U.S. Health and Human Services Assistant Secretary Admiral Brett Giroir said Florida will have received about 2.3 million of the tests from his department by week's end. About 800,000 have gone to long-term care and other congregate facilities, with nearly 1.7 million to schools, first responders and more.

U.S. Department of Health and Human Services
The U.S. Department of Health and Human Services is sending 6,460,000 Abbott BinaxNOW COVID-19 antigen tests to Florida.

"It doesn't replace everything else," said Giroir, in a press call with reporters. "It occupies a niche that we wanted to fill -- the rapid, point-of-care, cheap, highly-available and potentially eventually home-based testing."

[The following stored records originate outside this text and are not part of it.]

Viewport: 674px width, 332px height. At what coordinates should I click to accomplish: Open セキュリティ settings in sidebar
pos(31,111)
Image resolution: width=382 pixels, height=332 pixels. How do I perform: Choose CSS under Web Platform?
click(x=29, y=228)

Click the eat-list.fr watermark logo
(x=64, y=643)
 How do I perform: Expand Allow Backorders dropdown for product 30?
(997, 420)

Florida's allotment of tests is part of 150 million the federal government is handing out across the country. Officials said they will reevaluate whether another round is needed before supplies run out at the end of the year.

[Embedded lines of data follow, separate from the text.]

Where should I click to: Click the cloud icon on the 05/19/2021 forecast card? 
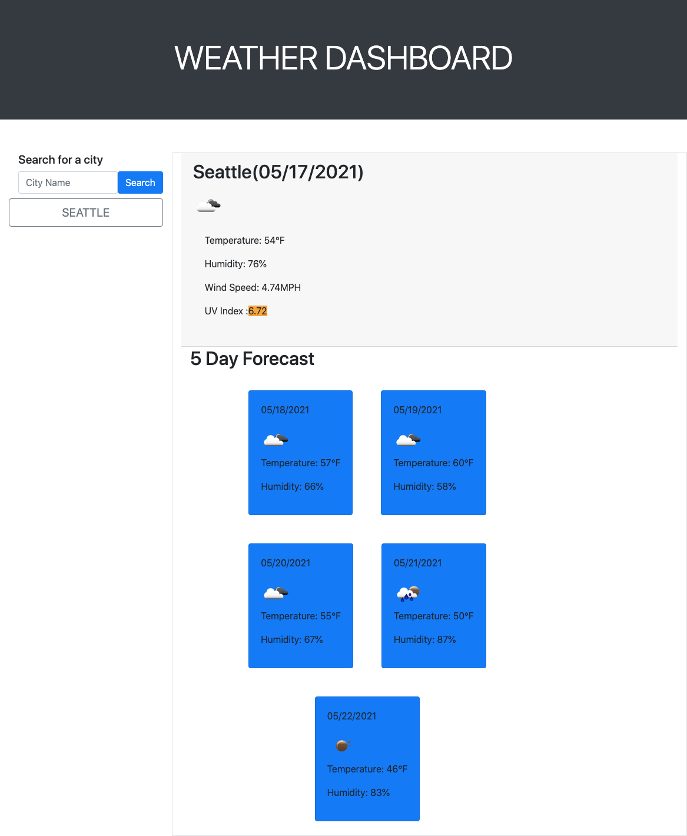coord(408,440)
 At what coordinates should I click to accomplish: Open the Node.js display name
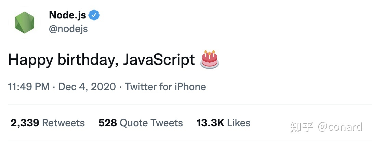67,15
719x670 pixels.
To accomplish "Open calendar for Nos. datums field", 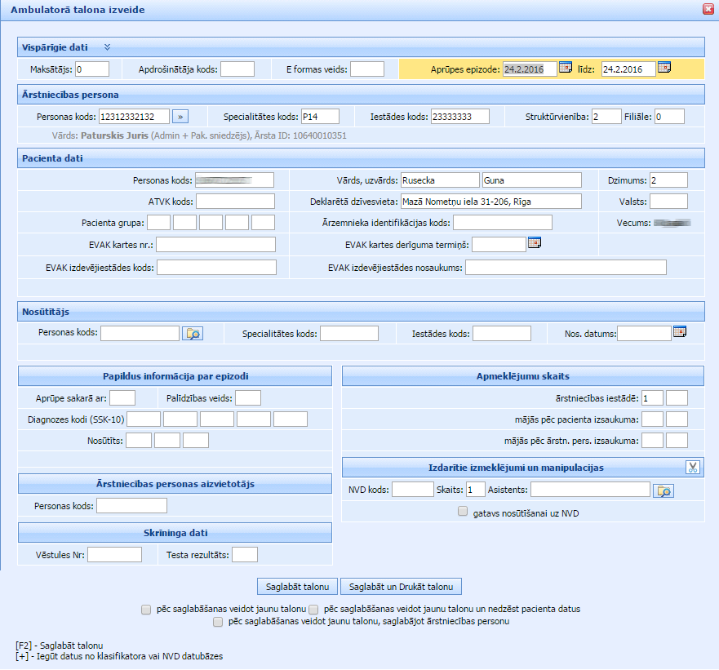I will [x=680, y=331].
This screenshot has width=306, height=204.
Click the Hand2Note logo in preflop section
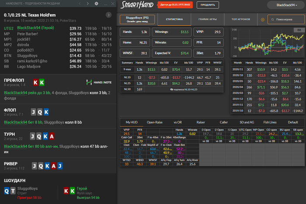pyautogui.click(x=99, y=82)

For now, Giroir expects the new test will ensure national supplies are enough to meet demand after a testing shortage this summer. That is when Floridians experienced long lines at testing centers and long waits for results.

"We're going to have as many as 48 million a month of these," said Giroir. "This really changes our entire diagnostic ecosystem."

Dr. Mary Jo Trepka
Dr. Mary Jo Trepka, an infectious disease epidemiologist, says there hasn't been as much research on the efficacy of BinaxNOW tests on people without symptoms.

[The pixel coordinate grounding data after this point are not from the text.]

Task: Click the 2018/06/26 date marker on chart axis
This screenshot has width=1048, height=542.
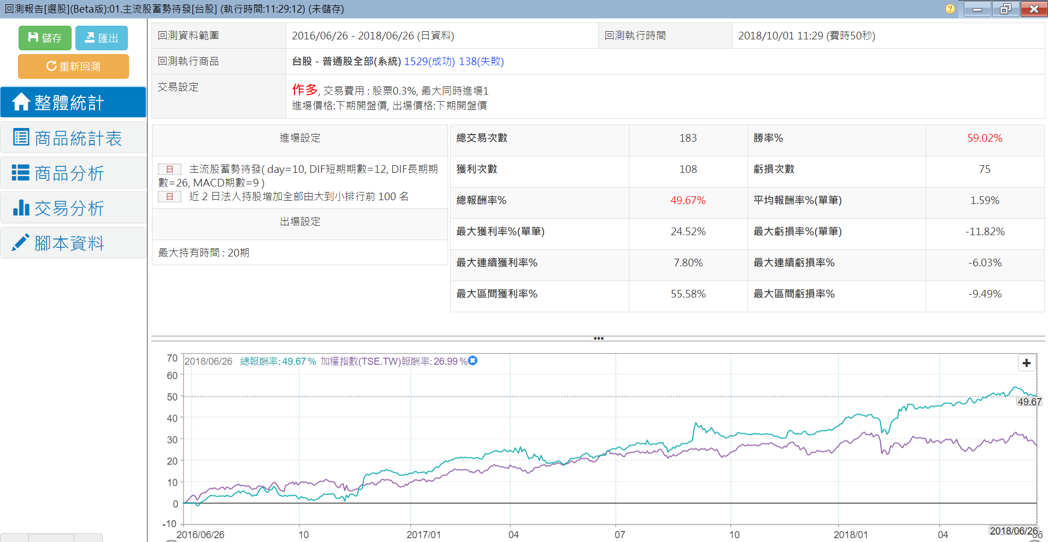Action: pos(1013,531)
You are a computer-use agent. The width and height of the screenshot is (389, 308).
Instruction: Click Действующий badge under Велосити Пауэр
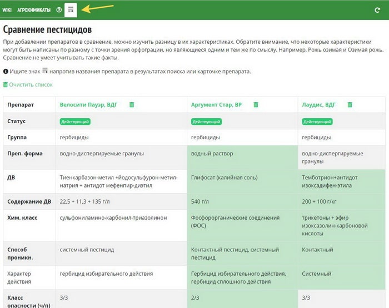[x=75, y=121]
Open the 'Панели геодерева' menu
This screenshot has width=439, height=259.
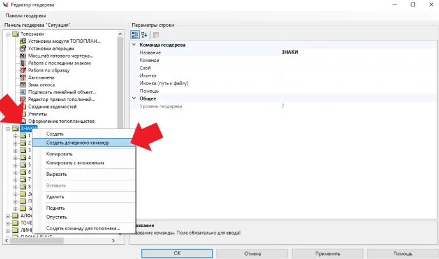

The Food and Drug Administration green-lit emergency use of the tests in August, but it didn't have time to study them fully. The limited federal research available suggests BinaxNOW is about as accurate as PCR lab tests for people with symptoms. The test's effectiveness for those without symptoms is less certain, according to Florida epidemiologists.

"I think there is a lot more to be learned about these tests," said Mary Jo Trepka, a professor and epidemiologist at Florida International University. "I think people need to be really careful if they're getting negative tests."

Trepka warns not to treat the results as golden. She encourages those who test negative using BinaxNOW to continue taking precautions until researchers gain a better understanding of the Abbott product.

"Stick to the primary prevention of staying 6 feet apart from other people," Trepka said.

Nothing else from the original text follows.